▶ **THE TASK**:
Every line below that holds "computer" must be copied.

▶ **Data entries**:
***

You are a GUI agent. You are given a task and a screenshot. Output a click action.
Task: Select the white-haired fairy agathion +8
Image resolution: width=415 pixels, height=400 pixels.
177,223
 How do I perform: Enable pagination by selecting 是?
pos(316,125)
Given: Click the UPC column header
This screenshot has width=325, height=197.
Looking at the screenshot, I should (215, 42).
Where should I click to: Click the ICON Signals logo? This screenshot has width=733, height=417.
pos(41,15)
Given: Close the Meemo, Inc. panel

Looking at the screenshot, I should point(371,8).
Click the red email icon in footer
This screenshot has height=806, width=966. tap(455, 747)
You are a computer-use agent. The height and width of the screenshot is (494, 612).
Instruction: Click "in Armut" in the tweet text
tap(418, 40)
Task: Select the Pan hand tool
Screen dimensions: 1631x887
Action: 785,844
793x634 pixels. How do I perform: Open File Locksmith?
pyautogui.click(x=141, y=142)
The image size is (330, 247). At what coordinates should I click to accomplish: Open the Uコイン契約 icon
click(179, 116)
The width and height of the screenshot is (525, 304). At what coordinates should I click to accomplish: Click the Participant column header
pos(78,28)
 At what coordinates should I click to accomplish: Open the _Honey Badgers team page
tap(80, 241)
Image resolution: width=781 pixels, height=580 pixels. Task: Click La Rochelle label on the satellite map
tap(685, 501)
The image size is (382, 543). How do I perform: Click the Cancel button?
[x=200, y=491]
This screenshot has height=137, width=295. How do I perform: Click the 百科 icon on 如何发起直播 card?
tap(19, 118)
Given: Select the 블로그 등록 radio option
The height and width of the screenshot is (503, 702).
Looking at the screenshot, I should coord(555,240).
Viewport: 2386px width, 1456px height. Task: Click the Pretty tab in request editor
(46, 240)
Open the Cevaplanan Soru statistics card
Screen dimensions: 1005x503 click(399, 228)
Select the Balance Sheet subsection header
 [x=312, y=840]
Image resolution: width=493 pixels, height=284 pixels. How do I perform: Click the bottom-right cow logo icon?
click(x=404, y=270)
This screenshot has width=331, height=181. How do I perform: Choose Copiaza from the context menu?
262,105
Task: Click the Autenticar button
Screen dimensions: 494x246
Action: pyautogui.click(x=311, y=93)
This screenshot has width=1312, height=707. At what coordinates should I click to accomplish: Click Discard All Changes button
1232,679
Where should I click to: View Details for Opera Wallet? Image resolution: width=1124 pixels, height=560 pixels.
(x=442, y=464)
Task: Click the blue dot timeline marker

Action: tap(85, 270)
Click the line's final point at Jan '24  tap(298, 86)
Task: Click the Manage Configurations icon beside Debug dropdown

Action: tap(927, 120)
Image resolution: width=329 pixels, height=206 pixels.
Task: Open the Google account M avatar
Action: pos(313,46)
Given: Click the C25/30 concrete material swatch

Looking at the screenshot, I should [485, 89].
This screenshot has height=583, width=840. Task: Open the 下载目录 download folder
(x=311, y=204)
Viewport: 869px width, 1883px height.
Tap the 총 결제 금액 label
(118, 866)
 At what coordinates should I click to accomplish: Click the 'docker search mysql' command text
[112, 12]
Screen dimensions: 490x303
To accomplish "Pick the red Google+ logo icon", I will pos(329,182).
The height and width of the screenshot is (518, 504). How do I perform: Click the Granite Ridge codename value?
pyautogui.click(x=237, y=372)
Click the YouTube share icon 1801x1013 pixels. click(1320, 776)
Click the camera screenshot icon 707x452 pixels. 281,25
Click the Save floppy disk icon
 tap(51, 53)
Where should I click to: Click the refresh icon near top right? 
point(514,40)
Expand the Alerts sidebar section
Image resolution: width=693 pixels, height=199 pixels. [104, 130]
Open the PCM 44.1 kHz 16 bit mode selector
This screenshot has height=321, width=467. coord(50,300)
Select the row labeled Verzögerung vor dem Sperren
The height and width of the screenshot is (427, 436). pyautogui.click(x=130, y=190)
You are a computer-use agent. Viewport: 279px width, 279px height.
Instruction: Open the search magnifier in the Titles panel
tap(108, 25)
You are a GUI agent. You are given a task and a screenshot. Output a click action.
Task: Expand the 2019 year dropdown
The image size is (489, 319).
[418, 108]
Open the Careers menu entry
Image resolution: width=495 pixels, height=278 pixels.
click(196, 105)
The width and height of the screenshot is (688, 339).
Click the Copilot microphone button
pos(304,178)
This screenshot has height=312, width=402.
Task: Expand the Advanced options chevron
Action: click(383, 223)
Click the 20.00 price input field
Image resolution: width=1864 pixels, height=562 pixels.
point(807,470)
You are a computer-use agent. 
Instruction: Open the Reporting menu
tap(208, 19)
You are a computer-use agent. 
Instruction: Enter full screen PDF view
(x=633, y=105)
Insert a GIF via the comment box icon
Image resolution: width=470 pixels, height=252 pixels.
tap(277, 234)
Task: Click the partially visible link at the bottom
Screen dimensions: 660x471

***

▶ **YOUR SOLUTION**:
You are a computer-use agent. The height and width of the screenshot is (494, 612).
You are a computer-use agent. Viewport: 279px width, 279px height.
You are a computer-use agent. 
You are a computer-use agent. 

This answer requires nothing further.